As a whole, root beer is not ginger beer and they are very different-tasting sodas.

Ginger beer has a very strong ginger taste, whereas, root beer tastes like mouthwash/toothpaste.

Also, ginger beer is typically very light brown with a bitter flavour, whereas root beer is dark brown – and looks similar to Coca-Cola

Ginger root beer got its name because it’s made of a few different plant roots, and can contain a small amount of ginger (a key ingredient).

But, the flavors are dramatically different and you can easily tell root beer and ginger apart based on their taste, and the way that they look.

Why does root beer taste like toothpaste?

Root beer toothpaste is also more of an acquired taste.

Many people, myself included, that try root beer for the first time dislike its taste.

Because root beer tastes like toothpaste.

Why does root beer taste like mouthwash?

Root beer does not necessarily taste like mouthwash for everyone. The flavor of root beer can be described as sweet and slightly medicinal due to the use of sassafras root extract and wintergreen oil, which are common ingredients in traditional root beer recipes.

Some people may associate the flavor of root beer with mouthwash because both contain similar herbal and medicinal undertones.

It is important to note that not all root beers are created equal, and the specific flavor profile of a root beer can vary greatly depending on the brand and ingredients used.

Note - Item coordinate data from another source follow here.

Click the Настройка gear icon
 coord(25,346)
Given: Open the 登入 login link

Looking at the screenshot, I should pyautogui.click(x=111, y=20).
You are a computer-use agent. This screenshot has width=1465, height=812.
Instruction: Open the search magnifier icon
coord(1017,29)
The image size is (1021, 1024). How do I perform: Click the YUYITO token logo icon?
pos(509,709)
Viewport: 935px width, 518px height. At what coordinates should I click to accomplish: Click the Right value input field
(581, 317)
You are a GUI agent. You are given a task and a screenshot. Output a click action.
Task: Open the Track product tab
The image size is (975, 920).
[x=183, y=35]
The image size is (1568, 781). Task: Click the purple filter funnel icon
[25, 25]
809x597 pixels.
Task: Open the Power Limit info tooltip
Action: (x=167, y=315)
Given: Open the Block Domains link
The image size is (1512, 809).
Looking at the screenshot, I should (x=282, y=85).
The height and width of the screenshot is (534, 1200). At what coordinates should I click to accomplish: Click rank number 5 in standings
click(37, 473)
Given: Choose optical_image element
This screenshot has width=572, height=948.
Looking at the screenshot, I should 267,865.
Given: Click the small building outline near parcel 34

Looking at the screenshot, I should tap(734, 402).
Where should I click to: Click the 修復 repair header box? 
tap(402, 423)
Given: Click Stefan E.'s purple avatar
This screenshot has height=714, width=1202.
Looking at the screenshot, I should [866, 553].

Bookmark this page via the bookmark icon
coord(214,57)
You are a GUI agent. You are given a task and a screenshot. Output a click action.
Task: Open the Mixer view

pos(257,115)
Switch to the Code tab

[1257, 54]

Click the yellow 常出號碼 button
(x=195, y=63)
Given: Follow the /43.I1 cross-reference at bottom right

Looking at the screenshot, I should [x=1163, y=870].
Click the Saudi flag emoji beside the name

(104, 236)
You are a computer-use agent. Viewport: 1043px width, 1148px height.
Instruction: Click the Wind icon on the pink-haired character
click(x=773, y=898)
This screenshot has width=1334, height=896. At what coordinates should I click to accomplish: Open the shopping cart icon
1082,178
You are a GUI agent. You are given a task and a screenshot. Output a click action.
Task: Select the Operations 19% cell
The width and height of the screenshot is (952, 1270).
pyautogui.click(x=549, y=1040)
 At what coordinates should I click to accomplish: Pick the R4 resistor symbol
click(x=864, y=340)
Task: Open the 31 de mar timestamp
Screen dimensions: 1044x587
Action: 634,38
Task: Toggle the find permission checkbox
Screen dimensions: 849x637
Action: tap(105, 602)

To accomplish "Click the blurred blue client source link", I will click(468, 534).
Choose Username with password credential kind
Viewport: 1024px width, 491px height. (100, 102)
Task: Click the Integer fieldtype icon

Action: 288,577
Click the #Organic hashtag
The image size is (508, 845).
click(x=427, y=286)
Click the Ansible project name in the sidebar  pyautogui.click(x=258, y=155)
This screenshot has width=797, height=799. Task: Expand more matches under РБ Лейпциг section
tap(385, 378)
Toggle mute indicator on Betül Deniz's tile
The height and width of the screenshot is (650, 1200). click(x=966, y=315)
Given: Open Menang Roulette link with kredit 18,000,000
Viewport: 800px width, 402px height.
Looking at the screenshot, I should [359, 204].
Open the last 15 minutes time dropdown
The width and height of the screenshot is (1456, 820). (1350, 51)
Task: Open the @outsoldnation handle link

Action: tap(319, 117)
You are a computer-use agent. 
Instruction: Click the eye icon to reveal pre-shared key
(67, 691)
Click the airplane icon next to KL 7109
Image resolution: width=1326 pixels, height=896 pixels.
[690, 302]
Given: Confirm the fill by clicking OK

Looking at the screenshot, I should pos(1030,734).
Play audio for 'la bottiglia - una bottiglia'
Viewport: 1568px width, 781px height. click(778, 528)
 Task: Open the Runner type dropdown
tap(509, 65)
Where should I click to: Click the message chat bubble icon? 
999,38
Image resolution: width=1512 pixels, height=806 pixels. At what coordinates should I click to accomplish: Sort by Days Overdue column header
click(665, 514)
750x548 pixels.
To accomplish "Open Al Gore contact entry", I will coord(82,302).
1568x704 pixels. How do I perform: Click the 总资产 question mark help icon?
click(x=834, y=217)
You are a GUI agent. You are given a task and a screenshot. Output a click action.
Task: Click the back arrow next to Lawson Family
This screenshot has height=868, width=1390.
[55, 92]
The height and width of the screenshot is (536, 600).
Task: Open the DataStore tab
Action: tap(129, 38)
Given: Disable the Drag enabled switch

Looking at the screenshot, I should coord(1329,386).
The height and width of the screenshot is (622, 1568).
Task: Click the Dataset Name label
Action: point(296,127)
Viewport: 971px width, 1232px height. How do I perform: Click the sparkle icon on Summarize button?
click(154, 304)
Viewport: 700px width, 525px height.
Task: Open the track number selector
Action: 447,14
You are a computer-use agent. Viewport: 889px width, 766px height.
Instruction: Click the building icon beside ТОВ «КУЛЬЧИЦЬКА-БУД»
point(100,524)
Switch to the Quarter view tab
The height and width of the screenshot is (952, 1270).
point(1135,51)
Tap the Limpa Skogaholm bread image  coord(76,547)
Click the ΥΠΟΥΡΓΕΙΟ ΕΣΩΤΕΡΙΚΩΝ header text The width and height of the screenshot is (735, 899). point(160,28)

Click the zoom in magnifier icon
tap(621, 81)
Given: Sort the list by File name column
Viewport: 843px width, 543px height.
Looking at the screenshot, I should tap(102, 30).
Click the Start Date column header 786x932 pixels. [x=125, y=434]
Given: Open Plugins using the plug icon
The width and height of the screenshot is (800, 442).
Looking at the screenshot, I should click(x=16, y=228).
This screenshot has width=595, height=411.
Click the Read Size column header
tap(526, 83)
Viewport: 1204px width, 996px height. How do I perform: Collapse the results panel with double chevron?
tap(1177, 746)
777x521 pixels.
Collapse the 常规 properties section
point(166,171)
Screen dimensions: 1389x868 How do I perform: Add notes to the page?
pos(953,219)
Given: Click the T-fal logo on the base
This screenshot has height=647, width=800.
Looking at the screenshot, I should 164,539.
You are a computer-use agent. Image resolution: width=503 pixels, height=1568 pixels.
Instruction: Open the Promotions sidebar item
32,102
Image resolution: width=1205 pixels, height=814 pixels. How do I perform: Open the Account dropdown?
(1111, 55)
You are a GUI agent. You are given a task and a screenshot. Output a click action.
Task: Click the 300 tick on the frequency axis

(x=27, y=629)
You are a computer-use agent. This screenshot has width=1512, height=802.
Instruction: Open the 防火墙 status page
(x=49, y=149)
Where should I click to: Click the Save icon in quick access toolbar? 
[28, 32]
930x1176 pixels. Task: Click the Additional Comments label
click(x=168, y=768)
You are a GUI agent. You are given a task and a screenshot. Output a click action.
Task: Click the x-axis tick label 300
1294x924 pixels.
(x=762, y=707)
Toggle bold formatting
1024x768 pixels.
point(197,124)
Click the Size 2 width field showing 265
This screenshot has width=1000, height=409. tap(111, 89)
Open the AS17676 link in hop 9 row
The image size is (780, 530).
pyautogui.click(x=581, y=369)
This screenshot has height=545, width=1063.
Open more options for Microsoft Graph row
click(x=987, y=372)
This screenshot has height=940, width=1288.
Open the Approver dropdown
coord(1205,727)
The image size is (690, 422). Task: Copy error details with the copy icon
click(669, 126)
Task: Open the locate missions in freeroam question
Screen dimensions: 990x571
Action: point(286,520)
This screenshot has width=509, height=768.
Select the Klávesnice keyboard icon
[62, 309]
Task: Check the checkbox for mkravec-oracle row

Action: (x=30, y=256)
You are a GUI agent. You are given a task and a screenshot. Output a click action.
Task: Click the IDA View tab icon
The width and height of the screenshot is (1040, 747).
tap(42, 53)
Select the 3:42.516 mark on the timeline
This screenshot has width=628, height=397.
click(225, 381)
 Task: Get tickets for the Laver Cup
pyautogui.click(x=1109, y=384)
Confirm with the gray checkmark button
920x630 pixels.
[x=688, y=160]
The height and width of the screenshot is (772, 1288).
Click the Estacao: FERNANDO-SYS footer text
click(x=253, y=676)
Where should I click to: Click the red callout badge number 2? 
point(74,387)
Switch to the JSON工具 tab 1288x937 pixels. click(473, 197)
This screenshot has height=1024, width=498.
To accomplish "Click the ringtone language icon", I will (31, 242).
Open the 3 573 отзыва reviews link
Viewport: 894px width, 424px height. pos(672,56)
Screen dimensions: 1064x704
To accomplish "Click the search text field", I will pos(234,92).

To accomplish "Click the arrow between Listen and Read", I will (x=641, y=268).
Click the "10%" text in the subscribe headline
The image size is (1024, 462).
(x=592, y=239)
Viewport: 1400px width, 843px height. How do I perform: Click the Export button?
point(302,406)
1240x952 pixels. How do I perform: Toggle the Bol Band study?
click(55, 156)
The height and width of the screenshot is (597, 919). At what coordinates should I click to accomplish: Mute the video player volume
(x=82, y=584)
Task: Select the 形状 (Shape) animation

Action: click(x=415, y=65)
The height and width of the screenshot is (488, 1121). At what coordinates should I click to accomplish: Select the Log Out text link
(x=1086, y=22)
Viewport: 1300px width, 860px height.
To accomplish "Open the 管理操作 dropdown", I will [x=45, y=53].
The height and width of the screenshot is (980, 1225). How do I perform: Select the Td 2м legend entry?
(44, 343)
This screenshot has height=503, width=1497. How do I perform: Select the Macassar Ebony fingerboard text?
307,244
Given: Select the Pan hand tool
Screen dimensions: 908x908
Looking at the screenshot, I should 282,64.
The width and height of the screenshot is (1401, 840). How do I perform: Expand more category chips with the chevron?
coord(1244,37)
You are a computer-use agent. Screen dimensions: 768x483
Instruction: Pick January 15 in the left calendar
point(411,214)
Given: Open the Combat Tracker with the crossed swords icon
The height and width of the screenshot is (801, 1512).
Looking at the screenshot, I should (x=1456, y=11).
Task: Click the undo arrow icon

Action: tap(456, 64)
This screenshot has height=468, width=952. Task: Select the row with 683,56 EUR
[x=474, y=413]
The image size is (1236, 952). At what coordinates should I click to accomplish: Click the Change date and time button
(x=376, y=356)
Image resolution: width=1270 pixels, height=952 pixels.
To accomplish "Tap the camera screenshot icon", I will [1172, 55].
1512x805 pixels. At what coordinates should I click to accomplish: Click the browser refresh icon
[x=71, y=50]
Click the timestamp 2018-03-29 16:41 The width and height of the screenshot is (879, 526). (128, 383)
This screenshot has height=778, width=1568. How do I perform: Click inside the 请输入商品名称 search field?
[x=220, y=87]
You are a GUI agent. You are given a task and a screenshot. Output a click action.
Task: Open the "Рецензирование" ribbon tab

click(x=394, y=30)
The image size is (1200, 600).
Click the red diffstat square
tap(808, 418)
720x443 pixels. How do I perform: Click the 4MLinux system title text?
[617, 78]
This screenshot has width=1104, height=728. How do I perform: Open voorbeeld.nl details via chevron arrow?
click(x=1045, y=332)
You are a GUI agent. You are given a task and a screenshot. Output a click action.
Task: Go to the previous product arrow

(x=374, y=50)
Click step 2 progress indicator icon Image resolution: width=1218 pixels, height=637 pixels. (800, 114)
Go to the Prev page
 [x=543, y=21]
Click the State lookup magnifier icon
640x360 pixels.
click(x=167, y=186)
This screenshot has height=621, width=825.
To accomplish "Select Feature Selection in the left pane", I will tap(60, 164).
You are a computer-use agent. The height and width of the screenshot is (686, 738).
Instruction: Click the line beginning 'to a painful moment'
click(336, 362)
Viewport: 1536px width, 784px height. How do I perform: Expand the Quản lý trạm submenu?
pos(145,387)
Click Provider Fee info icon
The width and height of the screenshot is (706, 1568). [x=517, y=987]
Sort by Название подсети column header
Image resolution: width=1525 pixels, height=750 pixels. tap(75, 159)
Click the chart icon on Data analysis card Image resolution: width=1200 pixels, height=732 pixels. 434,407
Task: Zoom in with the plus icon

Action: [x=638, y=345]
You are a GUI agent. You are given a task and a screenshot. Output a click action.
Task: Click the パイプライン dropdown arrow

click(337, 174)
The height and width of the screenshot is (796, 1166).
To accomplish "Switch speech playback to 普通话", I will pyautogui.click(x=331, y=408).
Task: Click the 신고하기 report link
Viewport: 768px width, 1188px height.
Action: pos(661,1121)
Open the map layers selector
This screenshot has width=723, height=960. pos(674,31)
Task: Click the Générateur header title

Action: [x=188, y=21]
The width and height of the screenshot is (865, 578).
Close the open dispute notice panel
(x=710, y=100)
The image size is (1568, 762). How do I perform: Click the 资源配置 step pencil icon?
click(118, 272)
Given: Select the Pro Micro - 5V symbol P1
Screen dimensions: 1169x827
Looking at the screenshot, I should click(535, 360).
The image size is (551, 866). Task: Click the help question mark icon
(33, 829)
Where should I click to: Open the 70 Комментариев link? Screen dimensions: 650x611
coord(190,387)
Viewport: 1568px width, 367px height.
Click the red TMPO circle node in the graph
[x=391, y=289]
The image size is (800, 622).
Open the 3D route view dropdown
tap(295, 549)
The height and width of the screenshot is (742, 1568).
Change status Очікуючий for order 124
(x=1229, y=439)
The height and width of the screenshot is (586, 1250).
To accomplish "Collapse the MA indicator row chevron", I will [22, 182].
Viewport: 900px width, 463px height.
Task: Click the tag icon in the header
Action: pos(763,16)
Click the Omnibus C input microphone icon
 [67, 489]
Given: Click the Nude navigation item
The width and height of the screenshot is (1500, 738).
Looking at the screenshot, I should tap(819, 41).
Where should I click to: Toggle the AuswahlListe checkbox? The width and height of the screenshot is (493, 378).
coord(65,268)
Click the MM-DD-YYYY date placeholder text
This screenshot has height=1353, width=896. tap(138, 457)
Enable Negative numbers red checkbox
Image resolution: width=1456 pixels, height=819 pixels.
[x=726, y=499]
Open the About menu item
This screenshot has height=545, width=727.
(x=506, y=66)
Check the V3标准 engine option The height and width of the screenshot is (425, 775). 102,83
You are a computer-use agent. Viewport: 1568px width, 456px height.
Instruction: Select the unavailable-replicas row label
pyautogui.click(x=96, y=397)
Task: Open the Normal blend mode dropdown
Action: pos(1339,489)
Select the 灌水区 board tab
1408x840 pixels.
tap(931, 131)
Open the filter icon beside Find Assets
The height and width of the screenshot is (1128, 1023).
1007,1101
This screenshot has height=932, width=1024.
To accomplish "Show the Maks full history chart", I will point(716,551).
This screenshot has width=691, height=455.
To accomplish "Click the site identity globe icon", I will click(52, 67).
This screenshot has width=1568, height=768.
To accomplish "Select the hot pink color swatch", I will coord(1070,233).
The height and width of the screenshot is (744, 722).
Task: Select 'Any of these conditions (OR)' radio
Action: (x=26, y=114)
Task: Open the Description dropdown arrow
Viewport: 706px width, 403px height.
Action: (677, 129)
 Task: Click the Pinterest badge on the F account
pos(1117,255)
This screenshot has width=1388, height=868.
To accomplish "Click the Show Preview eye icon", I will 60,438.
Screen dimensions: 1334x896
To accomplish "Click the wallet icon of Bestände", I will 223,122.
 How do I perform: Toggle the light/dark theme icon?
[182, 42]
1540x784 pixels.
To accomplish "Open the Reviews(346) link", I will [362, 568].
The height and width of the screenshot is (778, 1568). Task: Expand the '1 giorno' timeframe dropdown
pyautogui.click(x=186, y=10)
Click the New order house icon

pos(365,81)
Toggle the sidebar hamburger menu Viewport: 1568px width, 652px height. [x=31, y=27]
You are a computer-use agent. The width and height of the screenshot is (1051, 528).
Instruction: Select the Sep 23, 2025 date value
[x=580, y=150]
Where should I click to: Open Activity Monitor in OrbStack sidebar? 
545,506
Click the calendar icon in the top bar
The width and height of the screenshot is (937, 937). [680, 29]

Some root beers are sweeter and less herbal, while others are more robust and have a stronger wintergreen flavor. Additionally, some modern root beers may contain artificial flavors and ingredients that can alter the overall taste of the beverage.

When you brush your teeth you never swallow toothpaste or mouthwash because it can be harmful so people often have a feeling like they don’t want to swallow root beer if they aren’t accustomed to it, especially outside the USA.

In the USA, root beer is very common and a much-loved drink, but in other countries, it’s less known and not as common.

Ginger on the other hand is a common ingredient in virtually all countries and is used a lot in cooking.

It also has a flavorful and appealing taste.

Therefore, at first taste, most people really like ginger beer.

Well, there you have it.

That about sums up everything there is to know about the root that’s used to make root beer.